Es war das erste persönliche Treffen zwischen US-Präsident Donald Trump und Chinas Staatschef Xi Jinping in der zweiten Amtszeit von Trump – und es brachte überraschend weitreichende Ergebnisse. In der südkoreanischen Hafenstadt Busan einigten sich die beiden Staatschefs auf eine Reihe von Maßnahmen, die den jahrelangen Handelsstreit zwischen den beiden größten Volkswirtschaften der Welt zumindest teilweise entschärfen sollen.

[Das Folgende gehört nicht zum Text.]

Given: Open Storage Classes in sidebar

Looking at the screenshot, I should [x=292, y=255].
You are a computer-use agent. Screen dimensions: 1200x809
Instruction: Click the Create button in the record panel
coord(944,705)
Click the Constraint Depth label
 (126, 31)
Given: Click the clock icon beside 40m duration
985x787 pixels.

Das Treffen dauerte rund eine Stunde und 40 Minuten, deutlich kürzer als erwartet. Dennoch sprach Trump im Anschluss von einem „großen Erfolg“. Der Handelskonflikt mit China sei „beigelegt“, erklärte er auf dem Rückflug in der „Air Force One“.

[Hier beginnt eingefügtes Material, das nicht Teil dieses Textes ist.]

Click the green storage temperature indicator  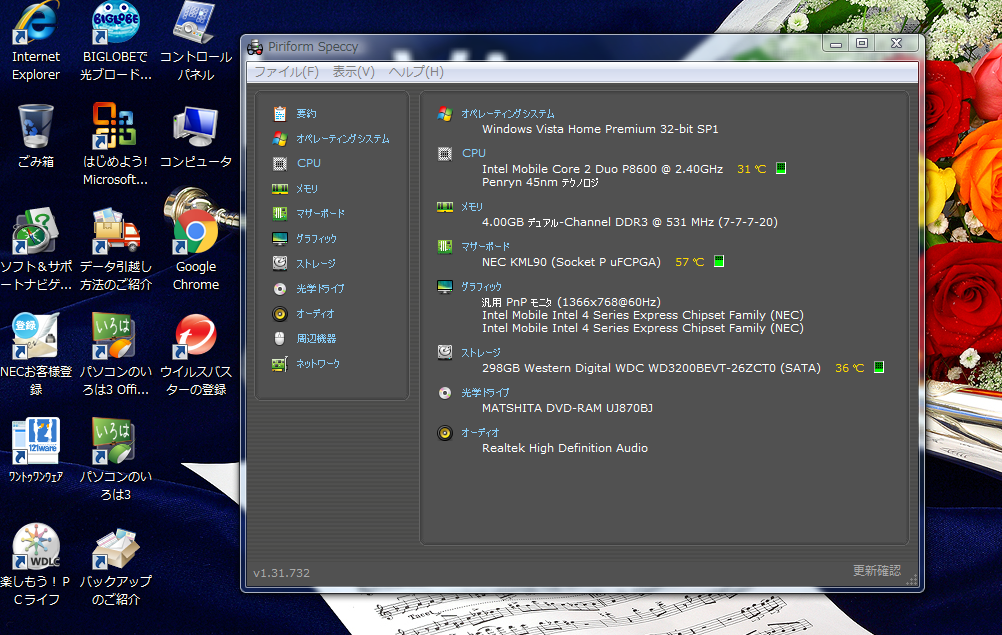(x=879, y=367)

China setzte laut Angaben aus Peking seine im Oktober verhängten Exportbeschränkungen für seltene Erden für ein Jahr aus. Diese Metalle sind für die Herstellung von Hightech-Produkten wie Smartphones, Halbleitern und Elektroantrieben unverzichtbar. Im Gegenzug heben die USA neue Sanktionen gegen chinesische Tochterfirmen auf. Trump erklärte, die Vereinbarung gelte zunächst für zwölf Monate und könne danach verlängert werden. Xi sprach von einem „Konsens zur Lösung wichtiger Wirtschafts- und Handelsfragen“.